[SUPPLIED RECORDS Boundary: Start]
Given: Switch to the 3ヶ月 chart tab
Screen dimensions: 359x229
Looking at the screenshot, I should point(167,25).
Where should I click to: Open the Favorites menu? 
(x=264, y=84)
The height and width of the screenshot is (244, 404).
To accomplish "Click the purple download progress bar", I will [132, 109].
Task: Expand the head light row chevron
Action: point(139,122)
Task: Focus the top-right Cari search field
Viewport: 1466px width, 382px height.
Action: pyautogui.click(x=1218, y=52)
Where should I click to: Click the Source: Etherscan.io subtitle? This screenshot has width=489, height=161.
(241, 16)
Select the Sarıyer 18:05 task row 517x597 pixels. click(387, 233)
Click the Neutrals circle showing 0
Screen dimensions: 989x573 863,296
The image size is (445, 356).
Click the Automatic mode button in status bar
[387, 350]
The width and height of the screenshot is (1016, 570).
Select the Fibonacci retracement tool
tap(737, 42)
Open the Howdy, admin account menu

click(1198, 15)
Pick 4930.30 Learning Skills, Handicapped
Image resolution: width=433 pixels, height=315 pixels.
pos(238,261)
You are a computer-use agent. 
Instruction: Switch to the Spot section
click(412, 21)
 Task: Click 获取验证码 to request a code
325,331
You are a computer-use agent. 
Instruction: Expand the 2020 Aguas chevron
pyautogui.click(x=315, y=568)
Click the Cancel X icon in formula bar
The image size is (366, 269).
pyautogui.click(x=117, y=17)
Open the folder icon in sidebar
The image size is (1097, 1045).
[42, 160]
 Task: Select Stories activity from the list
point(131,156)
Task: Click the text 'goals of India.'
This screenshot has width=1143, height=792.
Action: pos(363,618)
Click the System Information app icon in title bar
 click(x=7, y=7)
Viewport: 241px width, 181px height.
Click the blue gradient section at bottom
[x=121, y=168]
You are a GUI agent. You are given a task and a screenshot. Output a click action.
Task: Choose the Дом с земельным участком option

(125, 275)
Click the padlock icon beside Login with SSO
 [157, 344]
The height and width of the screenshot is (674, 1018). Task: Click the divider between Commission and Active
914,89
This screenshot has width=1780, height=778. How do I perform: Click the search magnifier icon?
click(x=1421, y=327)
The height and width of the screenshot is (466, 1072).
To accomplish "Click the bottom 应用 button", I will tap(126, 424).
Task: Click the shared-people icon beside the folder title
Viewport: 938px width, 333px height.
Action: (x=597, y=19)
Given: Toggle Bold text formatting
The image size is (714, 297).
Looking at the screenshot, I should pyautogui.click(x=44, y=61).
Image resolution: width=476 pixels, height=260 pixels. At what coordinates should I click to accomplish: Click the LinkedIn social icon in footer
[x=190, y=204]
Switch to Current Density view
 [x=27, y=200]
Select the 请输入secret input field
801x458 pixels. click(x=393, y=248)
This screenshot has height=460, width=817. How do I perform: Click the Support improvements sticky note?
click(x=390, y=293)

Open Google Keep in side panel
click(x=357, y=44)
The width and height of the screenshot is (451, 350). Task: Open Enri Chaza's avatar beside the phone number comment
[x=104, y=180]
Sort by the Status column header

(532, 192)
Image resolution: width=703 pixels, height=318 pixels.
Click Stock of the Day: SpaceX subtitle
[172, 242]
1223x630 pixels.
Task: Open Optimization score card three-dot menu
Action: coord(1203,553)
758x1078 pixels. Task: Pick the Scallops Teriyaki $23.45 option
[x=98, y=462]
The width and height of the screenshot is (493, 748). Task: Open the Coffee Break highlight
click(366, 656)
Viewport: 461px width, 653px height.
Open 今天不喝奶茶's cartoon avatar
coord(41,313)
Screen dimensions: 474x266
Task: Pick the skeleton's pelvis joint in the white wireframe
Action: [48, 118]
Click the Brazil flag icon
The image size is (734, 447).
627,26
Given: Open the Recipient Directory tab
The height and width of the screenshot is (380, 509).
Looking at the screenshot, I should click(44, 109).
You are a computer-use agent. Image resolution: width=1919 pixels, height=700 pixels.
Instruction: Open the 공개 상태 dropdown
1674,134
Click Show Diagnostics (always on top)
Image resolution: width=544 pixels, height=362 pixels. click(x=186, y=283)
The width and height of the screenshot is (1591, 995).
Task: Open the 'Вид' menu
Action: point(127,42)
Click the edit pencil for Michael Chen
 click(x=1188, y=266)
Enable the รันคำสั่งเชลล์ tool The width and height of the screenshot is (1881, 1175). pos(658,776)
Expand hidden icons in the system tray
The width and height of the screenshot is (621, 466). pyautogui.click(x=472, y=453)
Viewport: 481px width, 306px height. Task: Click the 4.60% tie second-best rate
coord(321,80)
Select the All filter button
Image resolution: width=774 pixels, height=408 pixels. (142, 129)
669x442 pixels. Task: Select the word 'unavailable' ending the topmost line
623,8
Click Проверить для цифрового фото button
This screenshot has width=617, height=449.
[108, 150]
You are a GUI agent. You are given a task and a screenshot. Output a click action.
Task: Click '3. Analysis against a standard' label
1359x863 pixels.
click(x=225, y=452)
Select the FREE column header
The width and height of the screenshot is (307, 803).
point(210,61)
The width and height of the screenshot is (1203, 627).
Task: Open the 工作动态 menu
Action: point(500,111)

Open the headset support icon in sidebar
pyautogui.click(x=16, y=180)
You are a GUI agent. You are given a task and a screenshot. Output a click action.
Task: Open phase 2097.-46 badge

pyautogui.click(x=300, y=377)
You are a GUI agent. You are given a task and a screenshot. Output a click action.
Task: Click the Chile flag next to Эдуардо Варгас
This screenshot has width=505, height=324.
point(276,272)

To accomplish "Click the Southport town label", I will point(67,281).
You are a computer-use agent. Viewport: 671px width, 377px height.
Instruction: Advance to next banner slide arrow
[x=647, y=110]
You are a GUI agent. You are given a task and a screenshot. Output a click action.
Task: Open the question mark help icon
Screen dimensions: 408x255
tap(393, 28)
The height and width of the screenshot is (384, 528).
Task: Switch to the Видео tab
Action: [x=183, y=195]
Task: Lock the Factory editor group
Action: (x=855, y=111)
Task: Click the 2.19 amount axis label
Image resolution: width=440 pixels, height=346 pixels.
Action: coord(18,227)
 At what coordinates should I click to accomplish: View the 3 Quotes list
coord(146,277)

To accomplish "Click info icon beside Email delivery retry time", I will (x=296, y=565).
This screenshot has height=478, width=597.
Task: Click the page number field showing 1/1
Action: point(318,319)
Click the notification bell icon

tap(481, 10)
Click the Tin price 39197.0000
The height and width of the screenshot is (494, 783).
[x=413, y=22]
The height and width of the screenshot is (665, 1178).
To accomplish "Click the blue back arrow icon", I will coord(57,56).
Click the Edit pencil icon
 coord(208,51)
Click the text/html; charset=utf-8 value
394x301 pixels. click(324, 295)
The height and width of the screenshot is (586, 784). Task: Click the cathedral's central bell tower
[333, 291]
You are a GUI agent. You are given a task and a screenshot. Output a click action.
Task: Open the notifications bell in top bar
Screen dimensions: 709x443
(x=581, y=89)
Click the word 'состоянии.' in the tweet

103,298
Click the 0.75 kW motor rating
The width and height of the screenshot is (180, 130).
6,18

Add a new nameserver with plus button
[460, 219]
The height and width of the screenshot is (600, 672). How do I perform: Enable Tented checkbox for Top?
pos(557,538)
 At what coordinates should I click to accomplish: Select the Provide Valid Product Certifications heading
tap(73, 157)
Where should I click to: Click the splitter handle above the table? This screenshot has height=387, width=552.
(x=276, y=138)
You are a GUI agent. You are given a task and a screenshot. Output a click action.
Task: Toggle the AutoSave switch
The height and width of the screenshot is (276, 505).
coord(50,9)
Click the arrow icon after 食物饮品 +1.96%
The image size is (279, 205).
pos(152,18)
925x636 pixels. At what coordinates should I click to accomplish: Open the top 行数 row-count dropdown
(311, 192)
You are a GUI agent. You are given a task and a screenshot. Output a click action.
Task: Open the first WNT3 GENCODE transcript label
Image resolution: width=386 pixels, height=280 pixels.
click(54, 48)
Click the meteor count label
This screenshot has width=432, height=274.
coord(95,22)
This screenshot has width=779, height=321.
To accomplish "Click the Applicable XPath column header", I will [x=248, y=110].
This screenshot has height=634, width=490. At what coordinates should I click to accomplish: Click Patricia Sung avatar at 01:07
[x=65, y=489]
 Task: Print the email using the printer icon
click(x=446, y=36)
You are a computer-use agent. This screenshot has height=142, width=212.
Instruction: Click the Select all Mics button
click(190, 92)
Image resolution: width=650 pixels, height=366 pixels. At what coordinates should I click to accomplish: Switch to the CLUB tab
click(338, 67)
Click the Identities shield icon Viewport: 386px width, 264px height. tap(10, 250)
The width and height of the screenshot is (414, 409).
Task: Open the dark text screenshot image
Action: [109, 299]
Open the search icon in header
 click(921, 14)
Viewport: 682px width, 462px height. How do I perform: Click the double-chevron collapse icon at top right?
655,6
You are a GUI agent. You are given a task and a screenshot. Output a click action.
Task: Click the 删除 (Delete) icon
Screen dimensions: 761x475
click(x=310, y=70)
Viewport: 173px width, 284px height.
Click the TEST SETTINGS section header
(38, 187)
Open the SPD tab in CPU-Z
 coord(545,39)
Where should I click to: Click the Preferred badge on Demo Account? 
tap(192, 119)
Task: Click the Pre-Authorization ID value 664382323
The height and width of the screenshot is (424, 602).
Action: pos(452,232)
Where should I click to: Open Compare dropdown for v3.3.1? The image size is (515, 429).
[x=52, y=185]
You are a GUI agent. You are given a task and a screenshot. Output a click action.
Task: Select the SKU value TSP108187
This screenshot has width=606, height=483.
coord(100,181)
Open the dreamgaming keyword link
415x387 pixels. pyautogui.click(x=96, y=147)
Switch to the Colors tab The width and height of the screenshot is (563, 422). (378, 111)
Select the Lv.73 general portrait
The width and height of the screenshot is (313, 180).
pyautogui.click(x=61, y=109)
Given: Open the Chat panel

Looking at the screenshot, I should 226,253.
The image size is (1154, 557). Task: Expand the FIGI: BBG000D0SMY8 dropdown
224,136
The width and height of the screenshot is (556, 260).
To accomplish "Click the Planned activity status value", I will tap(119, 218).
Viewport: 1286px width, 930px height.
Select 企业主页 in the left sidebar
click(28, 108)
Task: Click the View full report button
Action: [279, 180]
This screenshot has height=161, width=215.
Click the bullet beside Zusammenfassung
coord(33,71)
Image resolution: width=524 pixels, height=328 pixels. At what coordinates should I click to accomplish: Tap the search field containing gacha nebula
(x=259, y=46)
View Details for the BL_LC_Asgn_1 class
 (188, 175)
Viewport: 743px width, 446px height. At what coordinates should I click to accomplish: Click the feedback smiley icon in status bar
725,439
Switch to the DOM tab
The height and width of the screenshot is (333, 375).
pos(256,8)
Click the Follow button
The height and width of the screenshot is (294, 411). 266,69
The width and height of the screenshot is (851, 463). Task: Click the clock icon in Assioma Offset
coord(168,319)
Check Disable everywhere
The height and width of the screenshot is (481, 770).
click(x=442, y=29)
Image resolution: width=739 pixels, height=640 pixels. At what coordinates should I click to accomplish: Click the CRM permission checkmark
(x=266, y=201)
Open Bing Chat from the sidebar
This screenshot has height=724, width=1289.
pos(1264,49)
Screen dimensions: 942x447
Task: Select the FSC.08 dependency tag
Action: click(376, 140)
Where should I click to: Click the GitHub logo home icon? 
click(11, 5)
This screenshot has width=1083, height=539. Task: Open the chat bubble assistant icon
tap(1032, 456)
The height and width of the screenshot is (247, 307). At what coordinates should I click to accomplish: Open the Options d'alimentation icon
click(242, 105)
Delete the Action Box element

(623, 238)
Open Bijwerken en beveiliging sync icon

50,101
[SUPPLIED RECORDS Boundary: End]
> **DESCRIPTION OF THE TASK**: Write out each line above that contains the word "flag".

> **RESPONSE TO THE EXERCISE**:
Click the Brazil flag icon
Task: Click the Chile flag next to Эдуардо Варгас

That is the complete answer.